_Your goal:_ Each entry has to be set down again with no alteration.

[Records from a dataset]
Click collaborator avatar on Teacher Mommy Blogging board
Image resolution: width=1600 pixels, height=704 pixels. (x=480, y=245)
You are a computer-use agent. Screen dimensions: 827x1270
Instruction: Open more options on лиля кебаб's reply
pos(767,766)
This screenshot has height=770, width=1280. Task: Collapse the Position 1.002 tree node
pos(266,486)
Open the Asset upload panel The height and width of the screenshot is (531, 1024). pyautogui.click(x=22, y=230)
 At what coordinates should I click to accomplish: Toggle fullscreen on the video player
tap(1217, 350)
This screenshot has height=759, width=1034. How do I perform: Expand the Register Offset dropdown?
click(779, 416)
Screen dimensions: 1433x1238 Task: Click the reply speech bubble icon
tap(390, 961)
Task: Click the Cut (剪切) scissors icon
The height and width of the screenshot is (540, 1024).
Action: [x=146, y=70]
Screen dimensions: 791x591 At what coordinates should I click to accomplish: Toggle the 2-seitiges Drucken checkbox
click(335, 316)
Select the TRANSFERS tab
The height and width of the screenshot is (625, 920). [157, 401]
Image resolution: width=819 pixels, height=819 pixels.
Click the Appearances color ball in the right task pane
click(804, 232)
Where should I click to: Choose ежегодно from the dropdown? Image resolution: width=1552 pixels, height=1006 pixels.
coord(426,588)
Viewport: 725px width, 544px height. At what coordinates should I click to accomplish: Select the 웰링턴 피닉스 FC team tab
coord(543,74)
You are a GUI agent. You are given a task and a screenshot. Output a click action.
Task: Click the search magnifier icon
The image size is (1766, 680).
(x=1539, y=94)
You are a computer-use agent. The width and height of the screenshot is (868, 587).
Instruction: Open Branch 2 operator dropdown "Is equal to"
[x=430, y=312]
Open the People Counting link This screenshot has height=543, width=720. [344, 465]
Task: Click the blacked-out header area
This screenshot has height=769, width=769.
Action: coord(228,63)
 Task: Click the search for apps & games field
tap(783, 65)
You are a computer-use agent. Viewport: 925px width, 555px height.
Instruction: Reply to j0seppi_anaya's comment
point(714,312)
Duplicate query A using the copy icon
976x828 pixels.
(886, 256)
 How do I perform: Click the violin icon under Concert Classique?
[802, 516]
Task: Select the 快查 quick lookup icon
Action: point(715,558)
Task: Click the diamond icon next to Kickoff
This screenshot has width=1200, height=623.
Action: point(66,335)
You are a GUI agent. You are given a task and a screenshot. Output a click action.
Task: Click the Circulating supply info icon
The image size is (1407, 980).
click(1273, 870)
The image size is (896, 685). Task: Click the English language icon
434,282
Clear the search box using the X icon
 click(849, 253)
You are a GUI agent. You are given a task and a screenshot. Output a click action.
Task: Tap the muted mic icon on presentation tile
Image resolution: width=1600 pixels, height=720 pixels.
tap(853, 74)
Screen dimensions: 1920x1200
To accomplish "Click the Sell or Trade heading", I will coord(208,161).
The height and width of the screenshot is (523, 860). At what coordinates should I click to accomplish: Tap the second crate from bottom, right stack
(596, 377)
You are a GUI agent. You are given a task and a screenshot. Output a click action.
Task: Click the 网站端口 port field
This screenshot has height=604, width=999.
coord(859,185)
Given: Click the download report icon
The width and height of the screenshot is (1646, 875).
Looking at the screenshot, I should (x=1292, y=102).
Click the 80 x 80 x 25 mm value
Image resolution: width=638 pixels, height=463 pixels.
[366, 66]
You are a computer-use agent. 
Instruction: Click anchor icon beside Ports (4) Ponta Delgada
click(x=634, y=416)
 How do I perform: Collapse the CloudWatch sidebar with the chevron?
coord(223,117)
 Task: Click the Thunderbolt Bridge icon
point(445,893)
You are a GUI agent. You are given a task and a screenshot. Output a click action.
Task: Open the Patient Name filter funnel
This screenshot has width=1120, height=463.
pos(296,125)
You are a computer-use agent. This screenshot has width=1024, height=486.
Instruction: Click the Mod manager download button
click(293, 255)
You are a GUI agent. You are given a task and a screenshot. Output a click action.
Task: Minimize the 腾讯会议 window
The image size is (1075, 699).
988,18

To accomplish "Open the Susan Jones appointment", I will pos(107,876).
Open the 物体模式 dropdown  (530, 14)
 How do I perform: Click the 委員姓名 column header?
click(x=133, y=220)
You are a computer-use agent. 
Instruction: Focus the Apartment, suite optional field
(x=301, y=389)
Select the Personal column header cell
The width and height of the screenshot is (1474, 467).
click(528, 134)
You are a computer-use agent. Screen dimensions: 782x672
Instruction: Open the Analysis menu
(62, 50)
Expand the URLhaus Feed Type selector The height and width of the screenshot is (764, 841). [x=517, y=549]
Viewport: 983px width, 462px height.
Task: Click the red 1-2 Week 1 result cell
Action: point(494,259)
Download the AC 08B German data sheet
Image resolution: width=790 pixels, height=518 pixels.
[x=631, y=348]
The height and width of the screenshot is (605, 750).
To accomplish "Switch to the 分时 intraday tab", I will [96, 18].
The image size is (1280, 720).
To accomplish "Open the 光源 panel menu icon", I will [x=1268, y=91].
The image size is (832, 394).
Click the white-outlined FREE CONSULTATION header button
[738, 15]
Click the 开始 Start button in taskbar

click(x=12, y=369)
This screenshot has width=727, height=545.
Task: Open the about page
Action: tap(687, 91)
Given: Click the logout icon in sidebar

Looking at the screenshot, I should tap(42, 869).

_Task output:_
Click collaborator avatar on Teacher Mommy Blogging board
Image resolution: width=1600 pixels, height=704 pixels. (x=480, y=245)
You are a computer-use agent. Screen dimensions: 827x1270
Instruction: Open more options on лиля кебаб's reply
pos(767,766)
This screenshot has height=770, width=1280. Task: Collapse the Position 1.002 tree node
pos(266,486)
Open the Asset upload panel The height and width of the screenshot is (531, 1024). pyautogui.click(x=22, y=230)
 At what coordinates should I click to accomplish: Toggle fullscreen on the video player
tap(1217, 350)
This screenshot has height=759, width=1034. How do I perform: Expand the Register Offset dropdown?
click(779, 416)
Screen dimensions: 1433x1238 Task: Click the reply speech bubble icon
tap(390, 961)
Task: Click the Cut (剪切) scissors icon
The height and width of the screenshot is (540, 1024).
Action: [x=146, y=70]
Screen dimensions: 791x591 At what coordinates should I click to accomplish: Toggle the 2-seitiges Drucken checkbox
click(335, 316)
Select the TRANSFERS tab
The height and width of the screenshot is (625, 920). [157, 401]
Image resolution: width=819 pixels, height=819 pixels.
Click the Appearances color ball in the right task pane
click(804, 232)
Where should I click to: Choose ежегодно from the dropdown? Image resolution: width=1552 pixels, height=1006 pixels.
coord(426,588)
Viewport: 725px width, 544px height. At what coordinates should I click to accomplish: Select the 웰링턴 피닉스 FC team tab
coord(543,74)
You are a GUI agent. You are given a task and a screenshot. Output a click action.
Task: Click the search magnifier icon
The image size is (1766, 680).
(x=1539, y=94)
You are a computer-use agent. The width and height of the screenshot is (868, 587).
Instruction: Open Branch 2 operator dropdown "Is equal to"
[x=430, y=312]
Open the People Counting link This screenshot has height=543, width=720. [344, 465]
Task: Click the blacked-out header area
This screenshot has height=769, width=769.
Action: coord(228,63)
 Task: Click the search for apps & games field
tap(783, 65)
You are a computer-use agent. Viewport: 925px width, 555px height.
Instruction: Reply to j0seppi_anaya's comment
point(714,312)
Duplicate query A using the copy icon
976x828 pixels.
(886, 256)
 How do I perform: Click the violin icon under Concert Classique?
[802, 516]
Task: Select the 快查 quick lookup icon
Action: point(715,558)
Task: Click the diamond icon next to Kickoff
This screenshot has width=1200, height=623.
Action: point(66,335)
You are a GUI agent. You are given a task and a screenshot. Output a click action.
Task: Click the Circulating supply info icon
The image size is (1407, 980).
click(1273, 870)
The image size is (896, 685). Task: Click the English language icon
434,282
Clear the search box using the X icon
 click(849, 253)
You are a GUI agent. You are given a task and a screenshot. Output a click action.
Task: Tap the muted mic icon on presentation tile
Image resolution: width=1600 pixels, height=720 pixels.
tap(853, 74)
Screen dimensions: 1920x1200
To accomplish "Click the Sell or Trade heading", I will coord(208,161).
The height and width of the screenshot is (523, 860). At what coordinates should I click to accomplish: Tap the second crate from bottom, right stack
(596, 377)
You are a GUI agent. You are given a task and a screenshot. Output a click action.
Task: Click the 网站端口 port field
This screenshot has height=604, width=999.
coord(859,185)
Given: Click the download report icon
The width and height of the screenshot is (1646, 875).
Looking at the screenshot, I should (x=1292, y=102).
Click the 80 x 80 x 25 mm value
Image resolution: width=638 pixels, height=463 pixels.
[366, 66]
You are a computer-use agent. 
Instruction: Click anchor icon beside Ports (4) Ponta Delgada
click(x=634, y=416)
 How do I perform: Collapse the CloudWatch sidebar with the chevron?
coord(223,117)
 Task: Click the Thunderbolt Bridge icon
point(445,893)
You are a GUI agent. You are given a task and a screenshot. Output a click action.
Task: Open the Patient Name filter funnel
This screenshot has width=1120, height=463.
pos(296,125)
You are a computer-use agent. This screenshot has width=1024, height=486.
Instruction: Click the Mod manager download button
click(293, 255)
You are a GUI agent. You are given a task and a screenshot. Output a click action.
Task: Minimize the 腾讯会议 window
The image size is (1075, 699).
988,18

To accomplish "Open the Susan Jones appointment", I will pos(107,876).
Open the 物体模式 dropdown  (530, 14)
 How do I perform: Click the 委員姓名 column header?
click(x=133, y=220)
You are a computer-use agent. 
Instruction: Focus the Apartment, suite optional field
(x=301, y=389)
Select the Personal column header cell
The width and height of the screenshot is (1474, 467).
click(528, 134)
You are a computer-use agent. Screen dimensions: 782x672
Instruction: Open the Analysis menu
(62, 50)
Expand the URLhaus Feed Type selector The height and width of the screenshot is (764, 841). [x=517, y=549]
Viewport: 983px width, 462px height.
Task: Click the red 1-2 Week 1 result cell
Action: point(494,259)
Download the AC 08B German data sheet
Image resolution: width=790 pixels, height=518 pixels.
[x=631, y=348]
The height and width of the screenshot is (605, 750).
To accomplish "Switch to the 分时 intraday tab", I will [96, 18].
The image size is (1280, 720).
To accomplish "Open the 光源 panel menu icon", I will [x=1268, y=91].
The image size is (832, 394).
Click the white-outlined FREE CONSULTATION header button
[738, 15]
Click the 开始 Start button in taskbar

click(x=12, y=369)
This screenshot has width=727, height=545.
Task: Open the about page
Action: tap(687, 91)
Given: Click the logout icon in sidebar

Looking at the screenshot, I should tap(42, 869).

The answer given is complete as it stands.